Approximately 30% of human cancers are caused by interactions of a mutated RAS protein with the downstream RAF near cell membranes. The DoE Cancer Pilot 2 campaign conducted numerous molecular dynamics (MD) simulations modeling RAS proteins in contact with the lipid bilayer of a cell membrane. In this work, we present a new deep learning (DL) based technique to explore temporal correlations between the protein and the 14 types of lipid species. Our early experiments have already led to several key findings.

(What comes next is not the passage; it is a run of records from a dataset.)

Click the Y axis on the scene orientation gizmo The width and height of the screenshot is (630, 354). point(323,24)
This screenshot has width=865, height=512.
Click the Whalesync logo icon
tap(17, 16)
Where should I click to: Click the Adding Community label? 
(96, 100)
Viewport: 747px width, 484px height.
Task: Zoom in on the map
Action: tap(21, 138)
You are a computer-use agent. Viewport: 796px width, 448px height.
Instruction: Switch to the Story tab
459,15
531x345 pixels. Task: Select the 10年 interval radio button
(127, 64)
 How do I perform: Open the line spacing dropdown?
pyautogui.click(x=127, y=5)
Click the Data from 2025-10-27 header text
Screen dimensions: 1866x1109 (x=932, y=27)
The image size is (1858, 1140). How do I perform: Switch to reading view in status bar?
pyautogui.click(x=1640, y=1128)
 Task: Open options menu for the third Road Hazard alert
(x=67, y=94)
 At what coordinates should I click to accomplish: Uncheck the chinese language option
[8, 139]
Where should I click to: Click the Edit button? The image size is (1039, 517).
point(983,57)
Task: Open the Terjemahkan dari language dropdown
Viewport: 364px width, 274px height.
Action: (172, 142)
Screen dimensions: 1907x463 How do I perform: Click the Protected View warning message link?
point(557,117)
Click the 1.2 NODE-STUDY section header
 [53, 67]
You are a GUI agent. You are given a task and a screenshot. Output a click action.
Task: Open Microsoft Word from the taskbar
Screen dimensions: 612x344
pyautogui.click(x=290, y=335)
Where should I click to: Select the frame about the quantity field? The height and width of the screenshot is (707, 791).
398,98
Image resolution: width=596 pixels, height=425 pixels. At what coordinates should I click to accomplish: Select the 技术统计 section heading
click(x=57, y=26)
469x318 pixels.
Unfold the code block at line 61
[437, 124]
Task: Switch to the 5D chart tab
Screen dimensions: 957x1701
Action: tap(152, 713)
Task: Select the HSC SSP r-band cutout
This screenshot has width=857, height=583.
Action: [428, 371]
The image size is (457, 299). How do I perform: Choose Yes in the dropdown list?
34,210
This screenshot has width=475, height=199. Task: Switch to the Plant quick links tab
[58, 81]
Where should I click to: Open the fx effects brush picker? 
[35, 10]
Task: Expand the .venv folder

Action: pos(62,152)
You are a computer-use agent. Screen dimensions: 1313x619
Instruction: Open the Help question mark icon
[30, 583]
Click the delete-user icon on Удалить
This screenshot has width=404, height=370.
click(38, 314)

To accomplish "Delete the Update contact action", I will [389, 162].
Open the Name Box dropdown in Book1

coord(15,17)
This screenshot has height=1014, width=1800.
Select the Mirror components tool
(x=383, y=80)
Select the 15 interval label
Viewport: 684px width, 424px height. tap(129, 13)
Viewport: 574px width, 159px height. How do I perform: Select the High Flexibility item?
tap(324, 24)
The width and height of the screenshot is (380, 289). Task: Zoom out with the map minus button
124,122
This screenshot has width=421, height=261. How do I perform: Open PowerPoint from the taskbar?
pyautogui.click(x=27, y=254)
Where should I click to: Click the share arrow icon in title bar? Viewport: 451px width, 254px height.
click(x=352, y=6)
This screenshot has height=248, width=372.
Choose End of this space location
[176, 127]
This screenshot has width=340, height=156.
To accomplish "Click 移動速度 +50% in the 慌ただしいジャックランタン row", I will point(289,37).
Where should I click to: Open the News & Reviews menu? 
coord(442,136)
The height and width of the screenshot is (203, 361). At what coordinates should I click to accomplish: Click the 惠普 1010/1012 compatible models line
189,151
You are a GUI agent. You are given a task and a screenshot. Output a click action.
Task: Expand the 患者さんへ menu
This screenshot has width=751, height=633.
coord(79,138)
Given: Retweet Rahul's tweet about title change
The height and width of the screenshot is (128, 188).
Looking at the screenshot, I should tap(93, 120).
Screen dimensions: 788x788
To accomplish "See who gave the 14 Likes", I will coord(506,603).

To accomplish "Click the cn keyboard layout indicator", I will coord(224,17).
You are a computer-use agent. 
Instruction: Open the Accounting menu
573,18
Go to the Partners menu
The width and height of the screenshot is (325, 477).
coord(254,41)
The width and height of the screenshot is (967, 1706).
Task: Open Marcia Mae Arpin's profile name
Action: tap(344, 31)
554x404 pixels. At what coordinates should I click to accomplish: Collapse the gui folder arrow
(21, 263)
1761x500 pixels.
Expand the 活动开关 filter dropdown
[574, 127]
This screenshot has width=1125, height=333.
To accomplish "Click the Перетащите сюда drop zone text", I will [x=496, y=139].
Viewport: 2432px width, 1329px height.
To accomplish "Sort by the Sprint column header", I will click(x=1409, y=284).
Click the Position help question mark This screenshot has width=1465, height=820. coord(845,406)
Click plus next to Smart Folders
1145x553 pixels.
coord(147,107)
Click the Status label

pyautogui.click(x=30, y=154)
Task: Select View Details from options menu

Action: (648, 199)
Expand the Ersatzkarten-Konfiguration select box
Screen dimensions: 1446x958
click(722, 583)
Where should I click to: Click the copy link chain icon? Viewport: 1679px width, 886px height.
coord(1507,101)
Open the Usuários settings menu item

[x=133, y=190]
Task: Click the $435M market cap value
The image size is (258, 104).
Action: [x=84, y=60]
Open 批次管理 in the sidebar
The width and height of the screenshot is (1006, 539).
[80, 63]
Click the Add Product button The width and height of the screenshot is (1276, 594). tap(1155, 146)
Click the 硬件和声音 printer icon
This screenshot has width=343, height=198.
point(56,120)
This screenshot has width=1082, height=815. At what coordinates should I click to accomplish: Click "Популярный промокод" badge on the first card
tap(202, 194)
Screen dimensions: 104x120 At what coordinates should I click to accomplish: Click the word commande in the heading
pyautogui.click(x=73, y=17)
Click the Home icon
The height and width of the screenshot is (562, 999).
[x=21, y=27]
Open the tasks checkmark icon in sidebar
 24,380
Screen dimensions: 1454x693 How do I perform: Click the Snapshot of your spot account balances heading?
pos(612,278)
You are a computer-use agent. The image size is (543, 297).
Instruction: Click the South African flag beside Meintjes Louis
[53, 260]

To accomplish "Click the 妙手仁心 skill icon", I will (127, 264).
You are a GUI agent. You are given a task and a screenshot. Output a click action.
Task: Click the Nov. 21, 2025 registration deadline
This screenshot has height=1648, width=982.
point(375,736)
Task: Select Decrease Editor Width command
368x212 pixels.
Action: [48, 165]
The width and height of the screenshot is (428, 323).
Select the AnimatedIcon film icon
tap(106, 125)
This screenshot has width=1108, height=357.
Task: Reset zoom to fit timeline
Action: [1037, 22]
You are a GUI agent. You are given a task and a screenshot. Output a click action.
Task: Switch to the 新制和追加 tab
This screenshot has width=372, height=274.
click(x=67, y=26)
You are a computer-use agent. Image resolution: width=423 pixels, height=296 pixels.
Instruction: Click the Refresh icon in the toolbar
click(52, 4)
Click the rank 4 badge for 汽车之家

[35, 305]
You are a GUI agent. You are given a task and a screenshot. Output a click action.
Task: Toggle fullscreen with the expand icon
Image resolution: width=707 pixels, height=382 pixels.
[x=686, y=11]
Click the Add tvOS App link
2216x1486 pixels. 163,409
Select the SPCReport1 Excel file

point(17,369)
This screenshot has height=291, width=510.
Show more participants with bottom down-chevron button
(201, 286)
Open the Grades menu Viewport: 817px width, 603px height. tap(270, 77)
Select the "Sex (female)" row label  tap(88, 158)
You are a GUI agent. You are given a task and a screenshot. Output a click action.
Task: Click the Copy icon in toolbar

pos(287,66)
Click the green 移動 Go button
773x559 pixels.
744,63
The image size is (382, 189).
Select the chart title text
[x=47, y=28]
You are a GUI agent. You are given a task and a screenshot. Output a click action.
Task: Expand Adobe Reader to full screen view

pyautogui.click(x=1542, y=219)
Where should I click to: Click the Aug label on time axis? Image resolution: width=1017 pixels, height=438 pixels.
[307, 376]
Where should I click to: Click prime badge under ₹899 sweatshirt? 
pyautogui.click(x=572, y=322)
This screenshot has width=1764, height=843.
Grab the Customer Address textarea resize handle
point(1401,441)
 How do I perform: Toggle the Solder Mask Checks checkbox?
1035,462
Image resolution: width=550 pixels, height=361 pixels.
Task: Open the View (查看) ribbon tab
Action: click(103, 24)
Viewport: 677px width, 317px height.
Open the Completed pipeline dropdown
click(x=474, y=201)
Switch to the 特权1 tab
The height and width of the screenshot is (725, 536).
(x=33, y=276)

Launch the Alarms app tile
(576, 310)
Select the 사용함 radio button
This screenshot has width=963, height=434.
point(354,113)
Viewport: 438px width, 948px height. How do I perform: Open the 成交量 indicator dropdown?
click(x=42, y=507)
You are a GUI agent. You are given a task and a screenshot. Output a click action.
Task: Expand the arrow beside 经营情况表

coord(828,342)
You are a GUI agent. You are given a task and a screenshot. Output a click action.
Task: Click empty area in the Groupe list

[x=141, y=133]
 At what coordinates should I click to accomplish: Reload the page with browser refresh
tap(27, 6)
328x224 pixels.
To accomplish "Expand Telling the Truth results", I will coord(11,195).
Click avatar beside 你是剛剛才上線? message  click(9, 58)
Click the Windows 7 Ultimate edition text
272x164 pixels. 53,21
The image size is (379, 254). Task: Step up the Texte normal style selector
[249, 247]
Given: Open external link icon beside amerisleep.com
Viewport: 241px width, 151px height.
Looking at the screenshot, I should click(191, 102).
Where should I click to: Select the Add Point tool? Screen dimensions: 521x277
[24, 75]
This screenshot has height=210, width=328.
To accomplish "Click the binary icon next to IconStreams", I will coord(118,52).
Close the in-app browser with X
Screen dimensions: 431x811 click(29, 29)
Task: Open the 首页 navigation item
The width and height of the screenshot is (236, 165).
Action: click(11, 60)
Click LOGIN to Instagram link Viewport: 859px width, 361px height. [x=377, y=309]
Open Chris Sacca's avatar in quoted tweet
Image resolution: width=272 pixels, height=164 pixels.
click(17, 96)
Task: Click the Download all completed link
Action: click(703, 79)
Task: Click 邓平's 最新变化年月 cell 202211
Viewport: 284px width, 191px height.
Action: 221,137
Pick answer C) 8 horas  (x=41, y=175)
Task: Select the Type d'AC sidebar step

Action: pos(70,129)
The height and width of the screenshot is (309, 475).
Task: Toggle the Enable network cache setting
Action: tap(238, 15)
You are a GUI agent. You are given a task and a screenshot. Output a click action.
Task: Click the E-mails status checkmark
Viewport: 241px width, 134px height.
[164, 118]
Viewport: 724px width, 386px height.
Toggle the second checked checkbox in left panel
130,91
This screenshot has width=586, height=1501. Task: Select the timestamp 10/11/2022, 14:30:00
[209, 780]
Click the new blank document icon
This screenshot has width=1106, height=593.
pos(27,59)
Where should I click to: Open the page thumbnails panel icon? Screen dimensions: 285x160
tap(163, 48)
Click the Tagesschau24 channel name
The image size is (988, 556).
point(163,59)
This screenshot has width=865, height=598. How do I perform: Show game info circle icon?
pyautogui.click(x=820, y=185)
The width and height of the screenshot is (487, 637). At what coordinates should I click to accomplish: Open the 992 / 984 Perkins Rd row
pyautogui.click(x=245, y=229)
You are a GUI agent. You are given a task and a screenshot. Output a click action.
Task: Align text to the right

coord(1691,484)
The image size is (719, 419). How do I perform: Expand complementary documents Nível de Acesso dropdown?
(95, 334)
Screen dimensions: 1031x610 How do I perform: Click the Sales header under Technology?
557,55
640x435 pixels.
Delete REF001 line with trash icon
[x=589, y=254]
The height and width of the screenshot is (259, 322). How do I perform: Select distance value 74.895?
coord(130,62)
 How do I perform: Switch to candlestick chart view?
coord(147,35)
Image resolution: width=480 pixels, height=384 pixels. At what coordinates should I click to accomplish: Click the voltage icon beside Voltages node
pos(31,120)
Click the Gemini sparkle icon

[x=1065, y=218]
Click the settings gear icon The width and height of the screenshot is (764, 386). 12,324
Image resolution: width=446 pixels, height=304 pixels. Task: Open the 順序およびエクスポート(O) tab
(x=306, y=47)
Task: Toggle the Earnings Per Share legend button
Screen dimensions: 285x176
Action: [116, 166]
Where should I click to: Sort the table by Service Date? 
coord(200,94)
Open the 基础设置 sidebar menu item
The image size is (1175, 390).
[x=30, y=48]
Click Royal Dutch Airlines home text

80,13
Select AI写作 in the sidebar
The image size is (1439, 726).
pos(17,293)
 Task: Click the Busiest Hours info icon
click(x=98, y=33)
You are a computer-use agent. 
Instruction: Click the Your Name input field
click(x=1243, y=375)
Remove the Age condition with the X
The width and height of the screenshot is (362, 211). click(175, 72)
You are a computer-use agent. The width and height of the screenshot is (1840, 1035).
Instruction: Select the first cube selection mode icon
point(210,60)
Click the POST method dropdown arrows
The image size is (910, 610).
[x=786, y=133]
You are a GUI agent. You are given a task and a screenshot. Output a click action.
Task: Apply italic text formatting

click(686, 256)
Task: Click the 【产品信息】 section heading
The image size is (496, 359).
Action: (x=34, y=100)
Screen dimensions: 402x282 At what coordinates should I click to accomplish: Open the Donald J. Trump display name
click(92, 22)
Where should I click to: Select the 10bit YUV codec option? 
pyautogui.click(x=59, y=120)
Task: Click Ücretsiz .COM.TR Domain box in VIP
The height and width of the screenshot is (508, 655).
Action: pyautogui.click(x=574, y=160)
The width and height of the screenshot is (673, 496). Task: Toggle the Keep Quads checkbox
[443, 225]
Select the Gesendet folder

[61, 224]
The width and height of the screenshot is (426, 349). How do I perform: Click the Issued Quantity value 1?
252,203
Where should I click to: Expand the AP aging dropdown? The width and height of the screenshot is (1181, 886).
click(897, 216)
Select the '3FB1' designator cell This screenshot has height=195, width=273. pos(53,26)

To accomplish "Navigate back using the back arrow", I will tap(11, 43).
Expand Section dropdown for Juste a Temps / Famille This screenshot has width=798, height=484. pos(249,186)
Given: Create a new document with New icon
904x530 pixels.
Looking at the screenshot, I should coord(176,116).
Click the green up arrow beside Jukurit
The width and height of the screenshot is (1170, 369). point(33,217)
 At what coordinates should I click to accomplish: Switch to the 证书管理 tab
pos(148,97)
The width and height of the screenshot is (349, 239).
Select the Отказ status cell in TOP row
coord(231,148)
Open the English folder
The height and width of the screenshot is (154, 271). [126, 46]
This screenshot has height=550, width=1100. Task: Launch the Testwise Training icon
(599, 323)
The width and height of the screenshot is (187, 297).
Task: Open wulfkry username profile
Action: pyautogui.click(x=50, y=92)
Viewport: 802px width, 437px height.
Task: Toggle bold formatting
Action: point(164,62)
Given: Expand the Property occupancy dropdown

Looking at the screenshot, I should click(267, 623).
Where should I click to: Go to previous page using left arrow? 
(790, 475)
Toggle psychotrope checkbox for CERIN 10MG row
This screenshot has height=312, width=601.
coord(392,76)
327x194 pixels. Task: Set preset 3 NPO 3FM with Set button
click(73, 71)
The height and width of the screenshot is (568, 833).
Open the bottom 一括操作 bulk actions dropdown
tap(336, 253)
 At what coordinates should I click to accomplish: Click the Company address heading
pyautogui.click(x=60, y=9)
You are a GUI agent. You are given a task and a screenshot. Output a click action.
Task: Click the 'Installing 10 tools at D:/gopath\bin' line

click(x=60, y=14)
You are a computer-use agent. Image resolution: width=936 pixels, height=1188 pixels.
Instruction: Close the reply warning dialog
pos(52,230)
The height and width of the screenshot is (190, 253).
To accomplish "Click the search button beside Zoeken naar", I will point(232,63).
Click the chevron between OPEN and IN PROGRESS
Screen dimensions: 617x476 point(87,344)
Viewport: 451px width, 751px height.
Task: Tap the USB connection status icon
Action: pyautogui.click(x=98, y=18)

We investigate the application of transformer models, such as BERT, which train a deep neural network to predict the past and future changes in RAS conformations given a sequence of simulation frames as input. Given an ordered sequence of frames of the lipid concentrations around the RAS protein, the models identify periods where the RAS conformation is stable or likely to change state with 60-70% accuracy. Models trained on sequences of frames of the distance of the RAS from the cell membrane achieve accuracy of 85-90%. We show that model accuracy improves with increasing sequence length and that the models utilize time-based information in the input sequences.
Our initial experiments indicate the possibility of extracting temporal correlations from MD simulations using appropriate DL models. Our work paves way to a new form of analysis for MD trajectories focusing on the prediction of events of interest. There still remain many open questions, foremost of which pertains to distilling the correlations to understand the order of events and assess causation.